▶ Prompt: Each line of the records below that holds "checkbox" should be copied out.

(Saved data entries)
━━━━━━

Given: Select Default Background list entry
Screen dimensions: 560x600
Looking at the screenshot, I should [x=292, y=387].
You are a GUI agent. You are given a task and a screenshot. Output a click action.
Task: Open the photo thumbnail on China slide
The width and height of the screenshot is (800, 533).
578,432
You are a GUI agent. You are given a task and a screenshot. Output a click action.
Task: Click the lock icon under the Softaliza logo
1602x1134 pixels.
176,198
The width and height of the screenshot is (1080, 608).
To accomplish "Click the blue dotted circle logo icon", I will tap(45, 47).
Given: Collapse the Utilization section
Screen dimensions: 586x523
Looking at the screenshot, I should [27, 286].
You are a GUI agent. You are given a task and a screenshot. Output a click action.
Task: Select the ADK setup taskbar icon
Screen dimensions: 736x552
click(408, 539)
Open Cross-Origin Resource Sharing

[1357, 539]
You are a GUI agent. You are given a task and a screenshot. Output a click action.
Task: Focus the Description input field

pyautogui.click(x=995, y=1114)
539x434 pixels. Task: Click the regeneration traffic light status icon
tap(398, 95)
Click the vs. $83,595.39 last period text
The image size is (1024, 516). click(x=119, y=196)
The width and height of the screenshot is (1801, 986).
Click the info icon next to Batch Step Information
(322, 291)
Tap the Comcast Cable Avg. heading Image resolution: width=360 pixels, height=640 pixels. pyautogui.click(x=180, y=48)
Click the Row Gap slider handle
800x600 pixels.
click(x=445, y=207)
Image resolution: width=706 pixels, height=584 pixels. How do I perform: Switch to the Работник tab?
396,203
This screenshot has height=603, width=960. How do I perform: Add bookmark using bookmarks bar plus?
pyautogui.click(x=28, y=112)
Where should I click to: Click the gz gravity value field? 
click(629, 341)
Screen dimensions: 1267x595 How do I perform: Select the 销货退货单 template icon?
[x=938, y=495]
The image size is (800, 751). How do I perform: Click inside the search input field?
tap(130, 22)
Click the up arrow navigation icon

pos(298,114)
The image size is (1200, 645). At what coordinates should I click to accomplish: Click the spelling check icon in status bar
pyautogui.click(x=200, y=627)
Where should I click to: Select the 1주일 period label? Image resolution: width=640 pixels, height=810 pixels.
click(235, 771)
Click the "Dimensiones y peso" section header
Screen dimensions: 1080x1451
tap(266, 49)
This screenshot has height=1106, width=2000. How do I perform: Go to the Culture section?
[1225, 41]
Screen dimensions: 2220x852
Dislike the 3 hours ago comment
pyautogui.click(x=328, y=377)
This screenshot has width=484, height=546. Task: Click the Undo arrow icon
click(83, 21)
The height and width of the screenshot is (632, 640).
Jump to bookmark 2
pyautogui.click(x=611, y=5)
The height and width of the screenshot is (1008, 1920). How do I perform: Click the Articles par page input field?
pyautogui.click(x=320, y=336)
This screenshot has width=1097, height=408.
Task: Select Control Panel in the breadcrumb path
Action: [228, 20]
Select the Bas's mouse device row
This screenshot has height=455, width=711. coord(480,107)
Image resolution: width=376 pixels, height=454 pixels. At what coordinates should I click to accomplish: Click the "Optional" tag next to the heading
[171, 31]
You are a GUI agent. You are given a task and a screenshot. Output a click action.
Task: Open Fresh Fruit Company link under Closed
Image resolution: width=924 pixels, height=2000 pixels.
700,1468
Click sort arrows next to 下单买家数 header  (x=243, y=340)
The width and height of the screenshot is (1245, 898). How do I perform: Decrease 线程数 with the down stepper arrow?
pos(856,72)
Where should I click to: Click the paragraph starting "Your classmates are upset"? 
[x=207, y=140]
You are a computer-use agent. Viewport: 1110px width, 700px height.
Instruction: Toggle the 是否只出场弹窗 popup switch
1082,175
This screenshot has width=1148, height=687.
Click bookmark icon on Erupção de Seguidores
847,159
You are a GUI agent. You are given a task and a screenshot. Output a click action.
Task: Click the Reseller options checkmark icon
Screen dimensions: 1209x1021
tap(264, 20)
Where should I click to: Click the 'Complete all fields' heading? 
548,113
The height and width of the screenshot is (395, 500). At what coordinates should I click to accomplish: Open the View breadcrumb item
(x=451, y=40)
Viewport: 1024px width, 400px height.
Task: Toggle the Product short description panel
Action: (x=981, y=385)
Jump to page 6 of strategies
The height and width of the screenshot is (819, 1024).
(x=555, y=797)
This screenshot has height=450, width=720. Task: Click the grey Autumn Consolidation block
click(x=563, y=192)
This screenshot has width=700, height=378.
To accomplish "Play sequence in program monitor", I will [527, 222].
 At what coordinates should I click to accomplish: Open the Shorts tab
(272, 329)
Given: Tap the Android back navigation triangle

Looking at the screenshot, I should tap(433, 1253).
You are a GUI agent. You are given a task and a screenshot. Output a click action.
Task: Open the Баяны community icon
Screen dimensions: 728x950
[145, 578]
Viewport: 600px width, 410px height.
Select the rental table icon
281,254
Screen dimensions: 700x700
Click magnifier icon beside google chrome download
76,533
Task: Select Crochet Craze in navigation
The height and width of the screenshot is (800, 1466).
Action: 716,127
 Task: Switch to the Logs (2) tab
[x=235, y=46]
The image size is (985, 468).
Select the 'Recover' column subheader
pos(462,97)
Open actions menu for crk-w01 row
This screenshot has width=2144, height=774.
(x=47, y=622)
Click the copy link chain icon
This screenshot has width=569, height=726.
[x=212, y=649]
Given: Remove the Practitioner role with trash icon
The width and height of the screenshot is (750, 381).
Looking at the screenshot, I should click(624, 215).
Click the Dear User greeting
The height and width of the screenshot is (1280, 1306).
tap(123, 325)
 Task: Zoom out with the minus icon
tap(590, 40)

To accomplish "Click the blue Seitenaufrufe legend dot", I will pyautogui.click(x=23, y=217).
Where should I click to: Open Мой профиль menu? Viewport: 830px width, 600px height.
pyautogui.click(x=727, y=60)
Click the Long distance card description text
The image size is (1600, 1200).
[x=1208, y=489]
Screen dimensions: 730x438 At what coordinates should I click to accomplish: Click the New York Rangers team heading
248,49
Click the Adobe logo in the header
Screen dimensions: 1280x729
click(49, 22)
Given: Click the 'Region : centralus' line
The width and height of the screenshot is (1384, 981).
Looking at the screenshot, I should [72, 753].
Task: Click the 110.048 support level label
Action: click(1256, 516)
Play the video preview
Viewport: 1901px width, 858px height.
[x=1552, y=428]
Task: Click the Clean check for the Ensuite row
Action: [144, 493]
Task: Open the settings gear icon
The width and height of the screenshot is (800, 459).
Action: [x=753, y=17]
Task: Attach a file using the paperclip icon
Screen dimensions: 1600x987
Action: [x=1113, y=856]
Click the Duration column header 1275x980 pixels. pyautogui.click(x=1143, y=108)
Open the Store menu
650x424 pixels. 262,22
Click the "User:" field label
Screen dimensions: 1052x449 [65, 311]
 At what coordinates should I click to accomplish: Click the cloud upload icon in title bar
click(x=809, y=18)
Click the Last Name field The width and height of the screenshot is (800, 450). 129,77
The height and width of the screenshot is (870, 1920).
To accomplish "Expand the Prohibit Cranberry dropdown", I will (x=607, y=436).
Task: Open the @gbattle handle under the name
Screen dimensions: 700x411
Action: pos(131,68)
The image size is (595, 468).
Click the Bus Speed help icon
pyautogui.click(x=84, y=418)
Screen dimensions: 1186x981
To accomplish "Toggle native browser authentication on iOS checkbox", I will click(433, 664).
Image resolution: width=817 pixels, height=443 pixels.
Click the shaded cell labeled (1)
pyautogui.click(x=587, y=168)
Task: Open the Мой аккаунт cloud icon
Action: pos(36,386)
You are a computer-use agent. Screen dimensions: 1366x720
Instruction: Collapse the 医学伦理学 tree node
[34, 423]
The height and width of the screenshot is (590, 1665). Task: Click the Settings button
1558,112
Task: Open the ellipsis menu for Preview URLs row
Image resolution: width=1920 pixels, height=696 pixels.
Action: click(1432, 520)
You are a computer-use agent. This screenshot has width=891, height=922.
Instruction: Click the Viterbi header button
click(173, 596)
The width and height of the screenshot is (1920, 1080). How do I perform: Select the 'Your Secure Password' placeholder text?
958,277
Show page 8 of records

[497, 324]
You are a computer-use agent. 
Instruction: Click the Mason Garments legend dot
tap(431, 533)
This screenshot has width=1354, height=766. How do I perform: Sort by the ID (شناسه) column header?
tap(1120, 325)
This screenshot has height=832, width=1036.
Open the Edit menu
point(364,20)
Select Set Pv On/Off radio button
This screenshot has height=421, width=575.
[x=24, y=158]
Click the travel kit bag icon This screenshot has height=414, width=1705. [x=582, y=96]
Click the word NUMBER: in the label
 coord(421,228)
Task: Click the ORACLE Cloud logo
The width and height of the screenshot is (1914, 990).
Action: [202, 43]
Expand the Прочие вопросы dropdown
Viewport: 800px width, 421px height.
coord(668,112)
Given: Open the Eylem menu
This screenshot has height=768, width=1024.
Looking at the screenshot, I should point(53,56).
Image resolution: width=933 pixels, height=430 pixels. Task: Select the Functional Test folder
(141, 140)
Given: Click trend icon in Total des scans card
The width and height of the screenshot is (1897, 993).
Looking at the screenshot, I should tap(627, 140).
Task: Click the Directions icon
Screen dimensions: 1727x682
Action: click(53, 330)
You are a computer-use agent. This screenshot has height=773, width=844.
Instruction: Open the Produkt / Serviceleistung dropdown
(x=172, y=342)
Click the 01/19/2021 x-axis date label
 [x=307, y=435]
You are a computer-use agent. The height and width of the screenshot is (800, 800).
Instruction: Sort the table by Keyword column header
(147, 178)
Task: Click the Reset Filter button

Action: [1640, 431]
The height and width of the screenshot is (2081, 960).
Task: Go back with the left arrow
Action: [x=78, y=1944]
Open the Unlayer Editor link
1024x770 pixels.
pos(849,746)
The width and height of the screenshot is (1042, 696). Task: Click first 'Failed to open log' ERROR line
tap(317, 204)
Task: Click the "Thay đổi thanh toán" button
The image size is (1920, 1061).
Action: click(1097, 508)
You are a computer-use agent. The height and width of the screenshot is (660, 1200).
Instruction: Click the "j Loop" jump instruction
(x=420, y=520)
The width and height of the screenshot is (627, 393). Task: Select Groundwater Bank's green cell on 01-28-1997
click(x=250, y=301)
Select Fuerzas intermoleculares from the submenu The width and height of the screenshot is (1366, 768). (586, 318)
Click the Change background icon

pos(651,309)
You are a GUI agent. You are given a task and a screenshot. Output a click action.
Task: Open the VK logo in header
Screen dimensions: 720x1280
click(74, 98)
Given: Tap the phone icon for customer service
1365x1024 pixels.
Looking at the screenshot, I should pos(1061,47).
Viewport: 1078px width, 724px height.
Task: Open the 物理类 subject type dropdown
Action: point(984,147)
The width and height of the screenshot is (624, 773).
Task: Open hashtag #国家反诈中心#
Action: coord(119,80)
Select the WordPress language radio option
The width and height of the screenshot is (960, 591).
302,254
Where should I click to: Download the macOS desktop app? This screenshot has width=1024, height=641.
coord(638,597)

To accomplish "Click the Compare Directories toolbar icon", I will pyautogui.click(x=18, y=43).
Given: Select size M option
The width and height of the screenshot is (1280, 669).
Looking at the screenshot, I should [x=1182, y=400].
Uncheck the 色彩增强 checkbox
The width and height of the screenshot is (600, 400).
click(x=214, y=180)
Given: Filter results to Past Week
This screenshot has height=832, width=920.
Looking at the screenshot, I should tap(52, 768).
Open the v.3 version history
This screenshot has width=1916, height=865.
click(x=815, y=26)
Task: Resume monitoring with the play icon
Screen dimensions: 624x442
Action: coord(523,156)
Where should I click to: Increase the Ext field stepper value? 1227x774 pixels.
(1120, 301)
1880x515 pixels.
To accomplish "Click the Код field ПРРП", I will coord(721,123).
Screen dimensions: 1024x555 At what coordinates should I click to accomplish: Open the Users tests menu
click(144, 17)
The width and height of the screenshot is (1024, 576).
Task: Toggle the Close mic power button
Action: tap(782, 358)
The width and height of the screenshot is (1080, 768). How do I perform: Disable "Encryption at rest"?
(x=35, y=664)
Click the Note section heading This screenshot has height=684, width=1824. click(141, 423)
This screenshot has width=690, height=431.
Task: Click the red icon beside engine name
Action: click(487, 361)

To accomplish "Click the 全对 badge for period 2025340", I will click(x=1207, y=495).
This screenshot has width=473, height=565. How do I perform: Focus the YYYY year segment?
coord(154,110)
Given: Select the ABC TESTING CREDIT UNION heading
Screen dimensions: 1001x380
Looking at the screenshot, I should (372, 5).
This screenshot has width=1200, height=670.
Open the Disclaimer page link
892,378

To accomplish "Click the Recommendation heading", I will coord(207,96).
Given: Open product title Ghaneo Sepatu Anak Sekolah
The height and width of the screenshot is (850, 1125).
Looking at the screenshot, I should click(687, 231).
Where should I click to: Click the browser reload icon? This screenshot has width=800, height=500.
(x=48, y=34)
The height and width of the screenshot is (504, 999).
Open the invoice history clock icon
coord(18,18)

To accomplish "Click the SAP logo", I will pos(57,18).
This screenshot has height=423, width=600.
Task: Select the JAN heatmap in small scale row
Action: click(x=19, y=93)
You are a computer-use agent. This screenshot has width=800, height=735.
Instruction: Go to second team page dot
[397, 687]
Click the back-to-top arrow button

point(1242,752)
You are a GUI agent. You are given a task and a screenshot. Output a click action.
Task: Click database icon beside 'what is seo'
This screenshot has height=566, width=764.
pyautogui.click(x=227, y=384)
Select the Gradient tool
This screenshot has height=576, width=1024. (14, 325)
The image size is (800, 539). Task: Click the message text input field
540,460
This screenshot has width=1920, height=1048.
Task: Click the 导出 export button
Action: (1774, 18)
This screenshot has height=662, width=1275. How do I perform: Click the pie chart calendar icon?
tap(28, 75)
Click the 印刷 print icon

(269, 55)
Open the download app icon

━━━━━━

▶ Written solution:
To accomplish "Toggle native browser authentication on iOS checkbox", I will click(433, 664).
Uncheck the 色彩增强 checkbox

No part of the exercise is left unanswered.